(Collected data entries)
========================================

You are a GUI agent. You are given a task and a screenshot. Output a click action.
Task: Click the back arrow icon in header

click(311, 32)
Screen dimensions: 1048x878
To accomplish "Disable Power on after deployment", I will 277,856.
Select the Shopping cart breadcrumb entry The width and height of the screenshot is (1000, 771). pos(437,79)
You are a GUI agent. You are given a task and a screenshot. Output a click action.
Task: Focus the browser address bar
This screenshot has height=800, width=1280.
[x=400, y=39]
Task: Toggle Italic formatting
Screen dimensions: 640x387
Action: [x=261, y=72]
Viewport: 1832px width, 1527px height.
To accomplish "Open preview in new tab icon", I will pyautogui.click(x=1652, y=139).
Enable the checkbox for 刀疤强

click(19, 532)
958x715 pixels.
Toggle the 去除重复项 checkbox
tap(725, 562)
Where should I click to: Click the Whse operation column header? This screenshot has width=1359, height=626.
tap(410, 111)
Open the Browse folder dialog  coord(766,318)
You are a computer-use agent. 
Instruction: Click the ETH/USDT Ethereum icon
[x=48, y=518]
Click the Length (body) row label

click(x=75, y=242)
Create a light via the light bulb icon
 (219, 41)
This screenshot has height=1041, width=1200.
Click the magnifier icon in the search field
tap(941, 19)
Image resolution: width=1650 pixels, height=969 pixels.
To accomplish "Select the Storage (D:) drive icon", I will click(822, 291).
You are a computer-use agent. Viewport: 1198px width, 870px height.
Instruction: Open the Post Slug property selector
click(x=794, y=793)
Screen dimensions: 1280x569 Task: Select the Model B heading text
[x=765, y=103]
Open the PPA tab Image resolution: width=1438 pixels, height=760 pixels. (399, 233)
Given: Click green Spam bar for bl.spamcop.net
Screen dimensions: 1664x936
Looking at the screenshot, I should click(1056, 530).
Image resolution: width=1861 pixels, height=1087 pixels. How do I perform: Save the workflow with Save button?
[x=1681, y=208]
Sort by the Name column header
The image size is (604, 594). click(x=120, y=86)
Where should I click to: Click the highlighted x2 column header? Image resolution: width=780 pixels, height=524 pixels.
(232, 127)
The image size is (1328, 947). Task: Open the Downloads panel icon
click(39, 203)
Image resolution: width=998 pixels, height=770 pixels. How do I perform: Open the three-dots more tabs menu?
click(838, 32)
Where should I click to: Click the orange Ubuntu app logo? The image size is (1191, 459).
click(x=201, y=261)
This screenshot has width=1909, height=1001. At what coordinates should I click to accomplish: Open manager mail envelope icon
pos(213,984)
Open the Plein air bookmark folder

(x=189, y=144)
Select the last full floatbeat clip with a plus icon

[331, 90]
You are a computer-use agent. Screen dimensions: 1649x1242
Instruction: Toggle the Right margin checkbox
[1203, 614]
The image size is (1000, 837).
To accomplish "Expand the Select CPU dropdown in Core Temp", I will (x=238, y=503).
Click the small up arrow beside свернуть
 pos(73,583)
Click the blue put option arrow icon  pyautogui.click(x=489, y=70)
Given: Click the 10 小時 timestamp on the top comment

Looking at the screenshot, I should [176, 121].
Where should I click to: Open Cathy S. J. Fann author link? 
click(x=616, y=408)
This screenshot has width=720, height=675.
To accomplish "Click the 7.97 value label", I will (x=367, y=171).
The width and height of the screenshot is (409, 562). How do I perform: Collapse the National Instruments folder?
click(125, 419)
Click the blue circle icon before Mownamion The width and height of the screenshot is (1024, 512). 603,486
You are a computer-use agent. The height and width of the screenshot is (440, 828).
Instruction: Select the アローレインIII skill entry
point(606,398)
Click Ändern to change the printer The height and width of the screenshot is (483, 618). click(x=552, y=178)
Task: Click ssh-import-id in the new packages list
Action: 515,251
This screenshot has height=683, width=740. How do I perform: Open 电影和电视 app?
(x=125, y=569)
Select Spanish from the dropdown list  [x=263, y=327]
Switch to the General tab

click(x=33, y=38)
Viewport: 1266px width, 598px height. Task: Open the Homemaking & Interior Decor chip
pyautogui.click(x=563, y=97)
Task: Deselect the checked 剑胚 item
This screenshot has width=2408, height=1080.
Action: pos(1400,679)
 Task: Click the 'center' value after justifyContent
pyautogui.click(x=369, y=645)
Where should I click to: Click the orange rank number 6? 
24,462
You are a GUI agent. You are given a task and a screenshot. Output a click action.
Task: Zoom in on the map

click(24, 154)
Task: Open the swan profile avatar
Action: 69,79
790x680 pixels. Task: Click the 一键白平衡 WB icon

========================================

- [WHAT YOU HAVE TO DO] Reproduce each entry above exactly, keeping every word.

- [TASK ANSWER]
You are a GUI agent. You are given a task and a screenshot. Output a click action.
Task: Click the back arrow icon in header

click(311, 32)
Screen dimensions: 1048x878
To accomplish "Disable Power on after deployment", I will 277,856.
Select the Shopping cart breadcrumb entry The width and height of the screenshot is (1000, 771). pos(437,79)
You are a GUI agent. You are given a task and a screenshot. Output a click action.
Task: Focus the browser address bar
This screenshot has height=800, width=1280.
[x=400, y=39]
Task: Toggle Italic formatting
Screen dimensions: 640x387
Action: [x=261, y=72]
Viewport: 1832px width, 1527px height.
To accomplish "Open preview in new tab icon", I will pyautogui.click(x=1652, y=139).
Enable the checkbox for 刀疤强

click(19, 532)
958x715 pixels.
Toggle the 去除重复项 checkbox
tap(725, 562)
Where should I click to: Click the Whse operation column header? This screenshot has width=1359, height=626.
tap(410, 111)
Open the Browse folder dialog  coord(766,318)
You are a computer-use agent. 
Instruction: Click the ETH/USDT Ethereum icon
[x=48, y=518]
Click the Length (body) row label

click(x=75, y=242)
Create a light via the light bulb icon
 (219, 41)
This screenshot has height=1041, width=1200.
Click the magnifier icon in the search field
tap(941, 19)
Image resolution: width=1650 pixels, height=969 pixels.
To accomplish "Select the Storage (D:) drive icon", I will click(822, 291).
You are a computer-use agent. Viewport: 1198px width, 870px height.
Instruction: Open the Post Slug property selector
click(x=794, y=793)
Screen dimensions: 1280x569 Task: Select the Model B heading text
[x=765, y=103]
Open the PPA tab Image resolution: width=1438 pixels, height=760 pixels. (399, 233)
Given: Click green Spam bar for bl.spamcop.net
Screen dimensions: 1664x936
Looking at the screenshot, I should click(1056, 530).
Image resolution: width=1861 pixels, height=1087 pixels. How do I perform: Save the workflow with Save button?
[x=1681, y=208]
Sort by the Name column header
The image size is (604, 594). click(x=120, y=86)
Where should I click to: Click the highlighted x2 column header? Image resolution: width=780 pixels, height=524 pixels.
(232, 127)
The image size is (1328, 947). Task: Open the Downloads panel icon
click(39, 203)
Image resolution: width=998 pixels, height=770 pixels. How do I perform: Open the three-dots more tabs menu?
click(838, 32)
Where should I click to: Click the orange Ubuntu app logo? The image size is (1191, 459).
click(x=201, y=261)
This screenshot has width=1909, height=1001. At what coordinates should I click to accomplish: Open manager mail envelope icon
pos(213,984)
Open the Plein air bookmark folder

(x=189, y=144)
Select the last full floatbeat clip with a plus icon

[331, 90]
You are a computer-use agent. Screen dimensions: 1649x1242
Instruction: Toggle the Right margin checkbox
[1203, 614]
The image size is (1000, 837).
To accomplish "Expand the Select CPU dropdown in Core Temp", I will (x=238, y=503).
Click the small up arrow beside свернуть
 pos(73,583)
Click the blue put option arrow icon  pyautogui.click(x=489, y=70)
Given: Click the 10 小時 timestamp on the top comment

Looking at the screenshot, I should [176, 121].
Where should I click to: Open Cathy S. J. Fann author link? 
click(x=616, y=408)
This screenshot has width=720, height=675.
To accomplish "Click the 7.97 value label", I will (x=367, y=171).
The width and height of the screenshot is (409, 562). How do I perform: Collapse the National Instruments folder?
click(125, 419)
Click the blue circle icon before Mownamion The width and height of the screenshot is (1024, 512). 603,486
You are a computer-use agent. The height and width of the screenshot is (440, 828).
Instruction: Select the アローレインIII skill entry
point(606,398)
Click Ändern to change the printer The height and width of the screenshot is (483, 618). click(x=552, y=178)
Task: Click ssh-import-id in the new packages list
Action: 515,251
This screenshot has height=683, width=740. How do I perform: Open 电影和电视 app?
(x=125, y=569)
Select Spanish from the dropdown list  [x=263, y=327]
Switch to the General tab

click(x=33, y=38)
Viewport: 1266px width, 598px height. Task: Open the Homemaking & Interior Decor chip
pyautogui.click(x=563, y=97)
Task: Deselect the checked 剑胚 item
This screenshot has width=2408, height=1080.
Action: pos(1400,679)
 Task: Click the 'center' value after justifyContent
pyautogui.click(x=369, y=645)
Where should I click to: Click the orange rank number 6? 
24,462
You are a GUI agent. You are given a task and a screenshot. Output a click action.
Task: Zoom in on the map

click(24, 154)
Task: Open the swan profile avatar
Action: 69,79
790x680 pixels. Task: Click the 一键白平衡 WB icon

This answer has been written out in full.